June 5, 2026

Dev Tools|Index 02

Verified Polygon Intersections: LLMs Aid Formal Proof

A new polygon intersection algorithm is formally verified with significant assistance from advanced LLMs, highlighting their evolving role in rigorous software development.

Via
AITECH TOKYO Editors
Dateline
Tokyo, June 4, 2026
Date
June 4, 2026
Time
5 min read
Verified Polygon Intersections: LLMs Aid Formal Proof

Tagline

LLM-assisted formal verification for polygon intersections.

Who & Why

For software engineers building critical geometry engines in fields like CAD or GIS, who need provably correct algorithms without extensive manual proof construction.

vs. Existing

This differs from traditional manual formal verification by integrating advanced LLMs (like Opus 4.8) to accelerate proof generation, significantly reducing the need for extensive human-guided proof strategies.

Tokyo Take

While niche, this demonstrates LLMs' growing utility in high-assurance software, a domain where Japanese firms often prioritize robustness and precision.

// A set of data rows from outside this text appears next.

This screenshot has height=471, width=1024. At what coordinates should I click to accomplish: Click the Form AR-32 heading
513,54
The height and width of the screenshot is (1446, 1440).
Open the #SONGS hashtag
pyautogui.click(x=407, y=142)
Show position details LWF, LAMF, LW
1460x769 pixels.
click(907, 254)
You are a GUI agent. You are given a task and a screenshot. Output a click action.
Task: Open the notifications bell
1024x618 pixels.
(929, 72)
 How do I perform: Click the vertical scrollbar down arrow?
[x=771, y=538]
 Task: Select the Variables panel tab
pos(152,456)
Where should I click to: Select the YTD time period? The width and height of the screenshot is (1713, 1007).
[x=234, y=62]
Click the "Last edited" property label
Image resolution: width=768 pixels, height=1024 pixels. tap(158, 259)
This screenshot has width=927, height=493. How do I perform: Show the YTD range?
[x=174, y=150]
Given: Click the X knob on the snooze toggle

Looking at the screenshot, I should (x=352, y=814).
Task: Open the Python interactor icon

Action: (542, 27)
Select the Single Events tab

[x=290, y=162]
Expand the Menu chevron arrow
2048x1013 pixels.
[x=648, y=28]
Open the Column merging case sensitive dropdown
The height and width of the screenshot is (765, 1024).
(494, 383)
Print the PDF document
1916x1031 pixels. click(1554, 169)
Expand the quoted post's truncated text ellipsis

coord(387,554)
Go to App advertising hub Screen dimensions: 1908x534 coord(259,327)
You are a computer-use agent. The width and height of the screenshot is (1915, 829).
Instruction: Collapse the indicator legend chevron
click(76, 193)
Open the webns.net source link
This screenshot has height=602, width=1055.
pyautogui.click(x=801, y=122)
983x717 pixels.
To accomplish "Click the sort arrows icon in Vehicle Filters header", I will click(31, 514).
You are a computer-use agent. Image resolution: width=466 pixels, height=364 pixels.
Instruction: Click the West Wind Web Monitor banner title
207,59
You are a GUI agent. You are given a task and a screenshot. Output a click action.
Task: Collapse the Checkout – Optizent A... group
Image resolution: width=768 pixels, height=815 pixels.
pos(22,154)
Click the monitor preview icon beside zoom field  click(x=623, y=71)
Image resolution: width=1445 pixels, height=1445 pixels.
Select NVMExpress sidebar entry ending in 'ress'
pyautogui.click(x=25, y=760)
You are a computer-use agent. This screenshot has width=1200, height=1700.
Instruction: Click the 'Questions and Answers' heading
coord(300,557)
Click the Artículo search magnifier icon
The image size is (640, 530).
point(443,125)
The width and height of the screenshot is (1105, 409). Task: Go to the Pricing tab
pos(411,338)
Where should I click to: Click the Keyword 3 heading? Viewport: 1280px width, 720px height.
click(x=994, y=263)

A formally verified polygon intersection algorithm has been released, notable for the significant role advanced LLMs played in its development. This marks a step forward in applying AI agents to high-assurance software engineering tasks.

The developer reports that models like Opus 4.8 are now capable of generating algorithm implementations alongside their formal proofs in a single step. This contrasts with earlier models, which required the developer to provide detailed proof strategies over multiple iterations.

Crucially, the ultimate trust in the algorithm's correctness does not stem from the LLM itself. The dispatch clearly states: "> Trust in the correctness comes entirely from the Lean checker and human review of a small specification, not from the LLM."

This output is a robust, provably correct algorithm with a web demo supporting complex geometries, including multi-polygons with holes, self-intersections, and overlapping edges. It demonstrates LLMs as powerful assistants in achieving mathematical rigor, rather than as autonomous truth-tellers.